Step 10: Navigate to the following locations and look for the malicious components created by Cezar ransomware and make sure to delete them all.
- %APPDATA%\Microsoft\Windows\Start Menu\Programs\Startup\
Step 11: Close the File Explorer.
Before you proceed to the next steps below, make sure that you are tech savvy enough to the point where you know exactly how to use and navigate your computer’s Registry. Keep in mind that any changes you make will highly impact your computer. To save you the trouble and time, you can just use [product-name] this system tool is proven to be safe and excellent enough that hackers won’t be able to hack into it. But if you can manage Windows Registry well, then, by all means, go on to the next steps.
Step 12: Tap Win + R to open Run and then type in regedit in the field and tap enter to pull up Windows Registry.
Step 13: Navigate to the listed paths below and look for the registry keys and sub-keys created by Cezar ransomware.
- HKEY_CURRENT_USER\Control Panel\Desktop\ScreenSaveTimeOut
- HKEY_CURRENT_USER\Control Panel\DesktopStep 14: Delete the registry keys and sub-keys created by Cezar ransomware.
Step 15: Close the Registry Editor and empty your Recycle Bin.
Try to recover your encrypted files using their Volume Shadow copies
Restoring your encrypted files using Windows’ Previous Versions feature will only be effective if Cezar ransomware hasn’t deleted the shadow copies of your files. But still, this is one of the best and free methods there is, so it’s definitely worth a shot.

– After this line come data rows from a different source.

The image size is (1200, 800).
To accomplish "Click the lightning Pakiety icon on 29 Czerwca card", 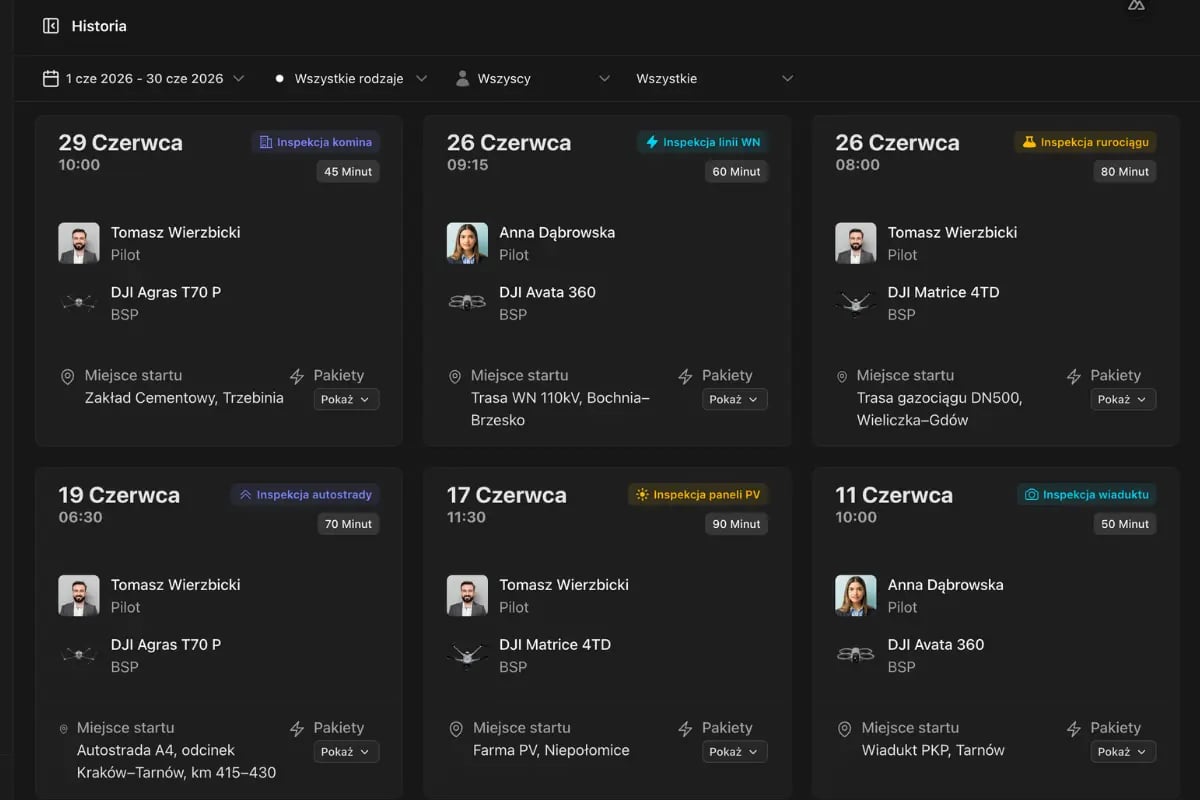I will [x=297, y=377].
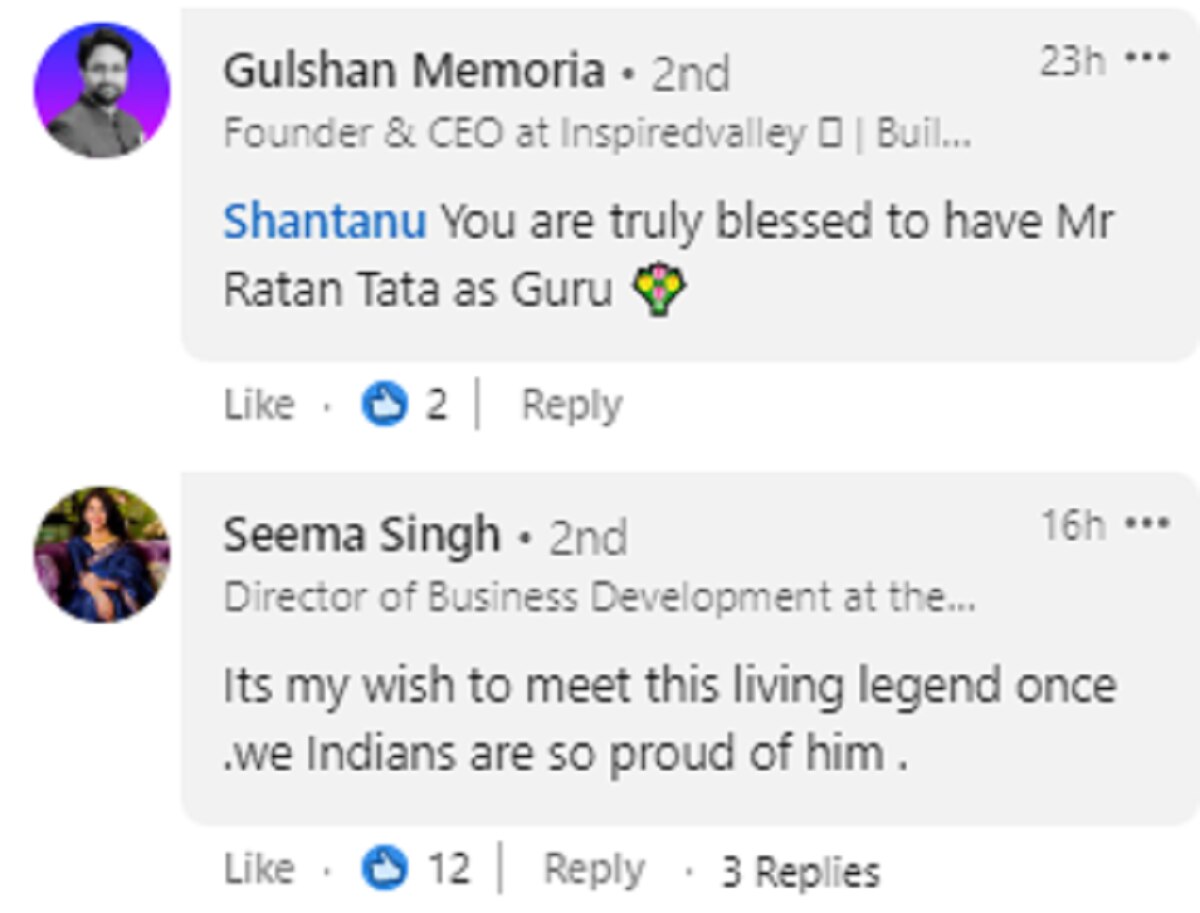Viewport: 1200px width, 913px height.
Task: View the 2 reactions on Gulshan's comment
Action: tap(436, 405)
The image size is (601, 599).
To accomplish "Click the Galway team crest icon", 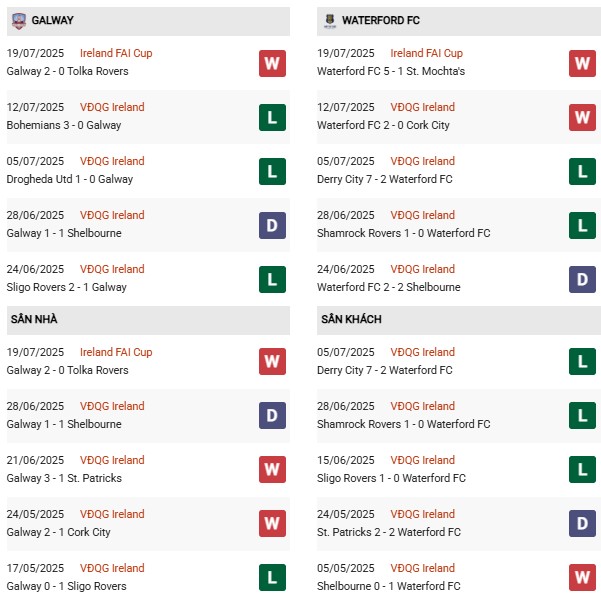I will pyautogui.click(x=19, y=20).
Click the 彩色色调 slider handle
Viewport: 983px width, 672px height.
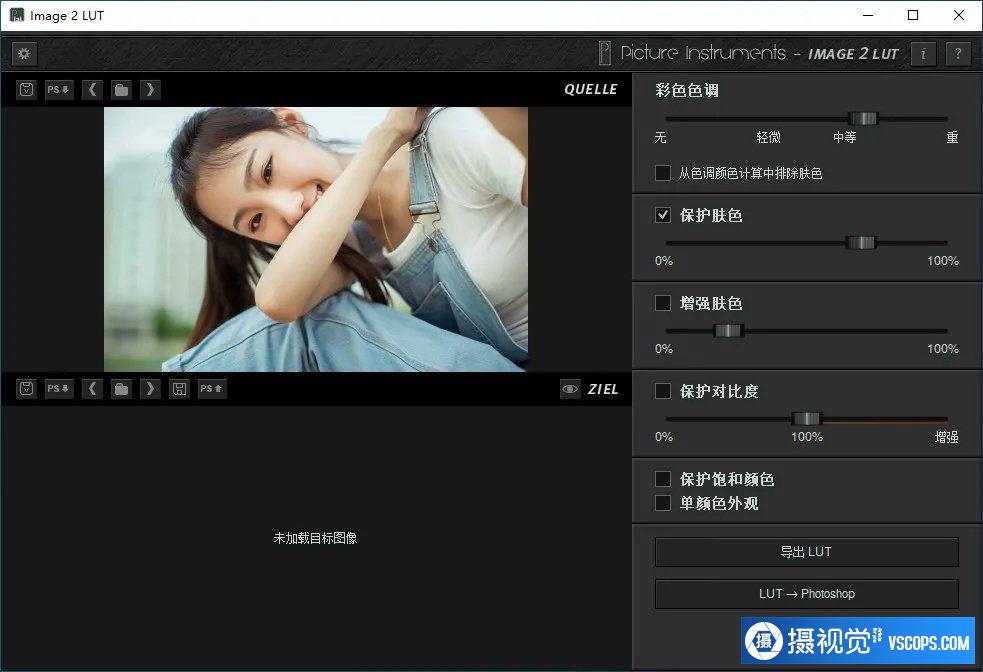click(862, 118)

To restore the encrypted file, right-click on it and select Properties, a new window will pop-up, then proceed to Previous Versions. It will load the file’s previous version before it was modified. After it loads, select any of the previous versions displayed on the list like the one in the illustration below. And then click the Restore button.
To ensure the removal of Cezar ransomware from your system including the malicious components it has created on your system, follow the advanced steps below.
Perform a full system scan using [product-code]. To do so, follow these steps:
- Turn on your computer. If it’s already on, you have to reboot
- After that, the BIOS screen will be displayed, but if Windows pops up instead, reboot your computer and try again. Once you’re on the BIOS screen, repeat pressing F8, by doing so the Advanced Option shows up.
- To navigate the Advanced Option use the arrow keys and select Safe Mode with Networking then hit
- Windows will now load the SafeMode with Networking.
- Press and hold both R key and Windows key.
- If done correctly, the Windows Run Box will show up.
- Type in the URL address, [product-url] in the Run dialog box and then tap Enter or click OK.
- After that, it will download the program. Wait for the download to finish and then open the launcher to install the program.
- Once the installation process is completed, run [product-code] to perform a full system scan.